• TASK OBJECTIVE: Exactly as written, copy every line from the one containing "960x480 pixels. Task: Expand" through the end of the records, with the pictures left out.

(STUDY MATERIAL begins)

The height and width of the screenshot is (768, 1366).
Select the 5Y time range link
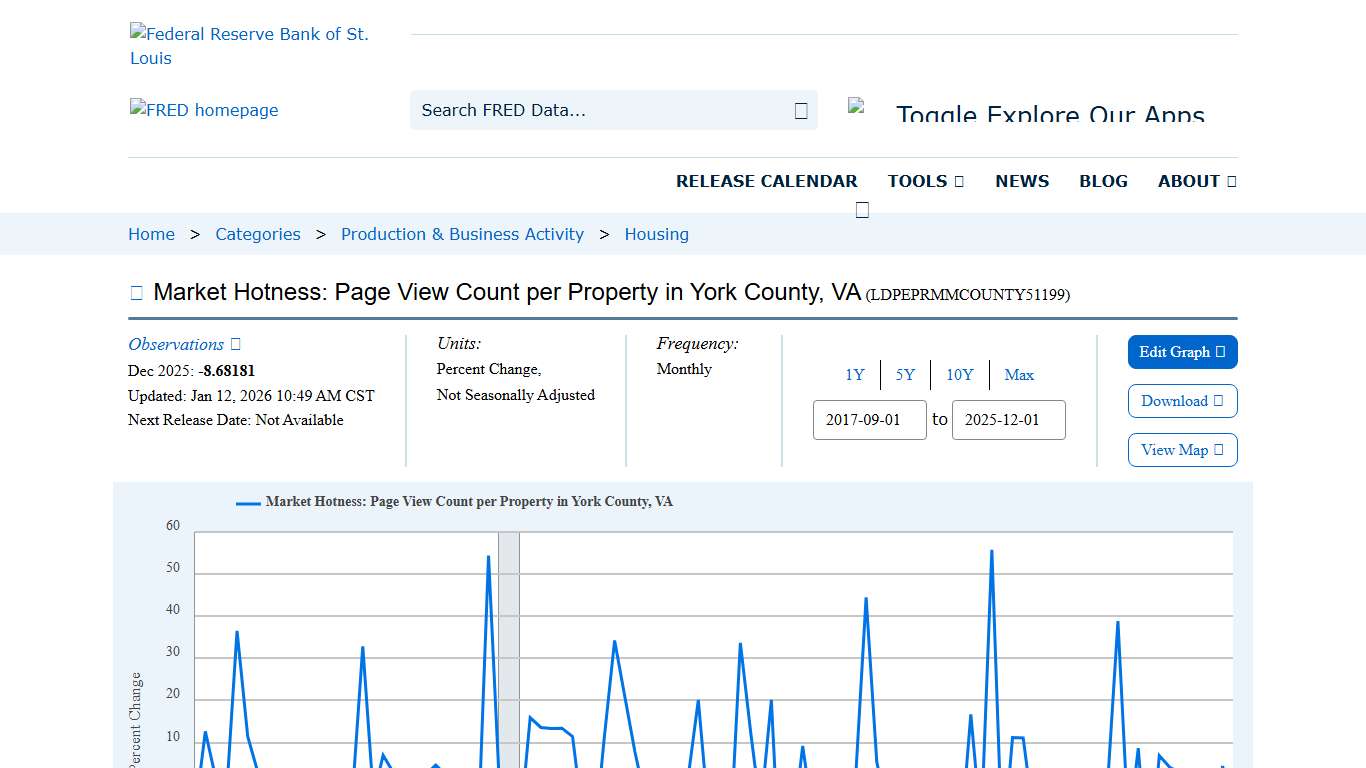[x=905, y=375]
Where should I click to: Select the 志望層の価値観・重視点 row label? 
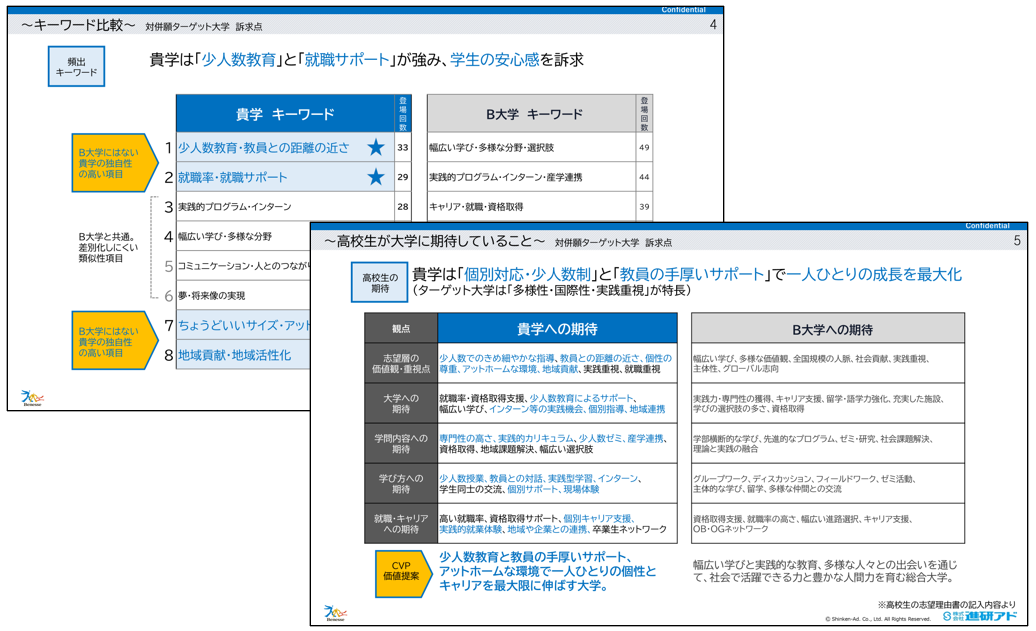pos(401,363)
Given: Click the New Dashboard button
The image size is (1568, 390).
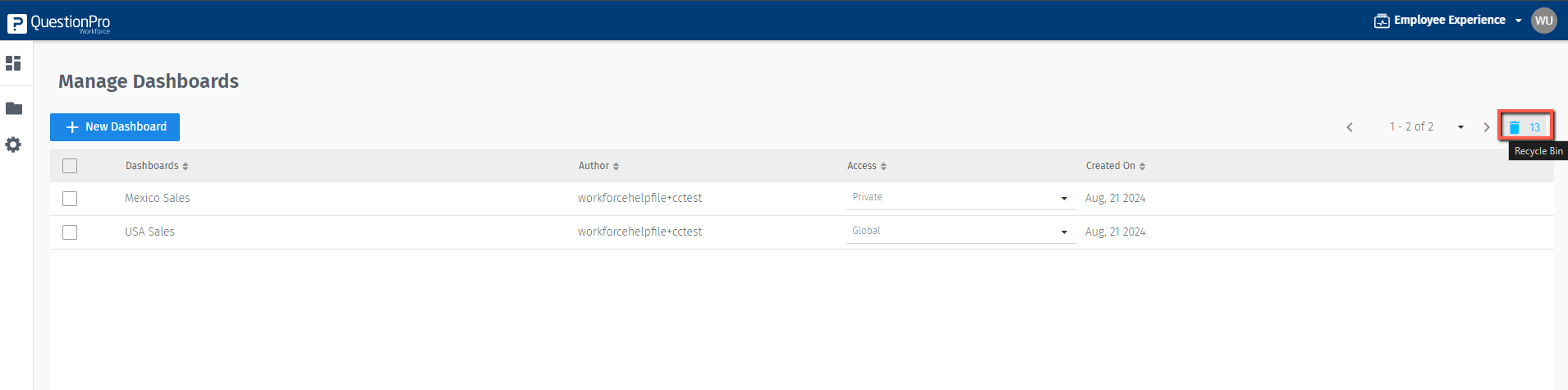Looking at the screenshot, I should point(115,127).
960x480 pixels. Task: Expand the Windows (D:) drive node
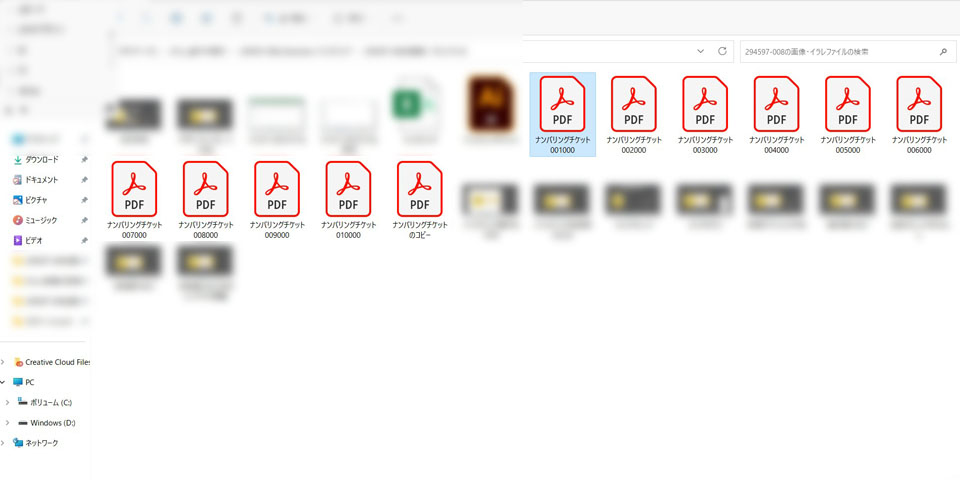pyautogui.click(x=8, y=423)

(STUDY MATERIAL ends)

• EXERCISE SOLUTION:
960x480 pixels. Task: Expand the Windows (D:) drive node
pyautogui.click(x=8, y=423)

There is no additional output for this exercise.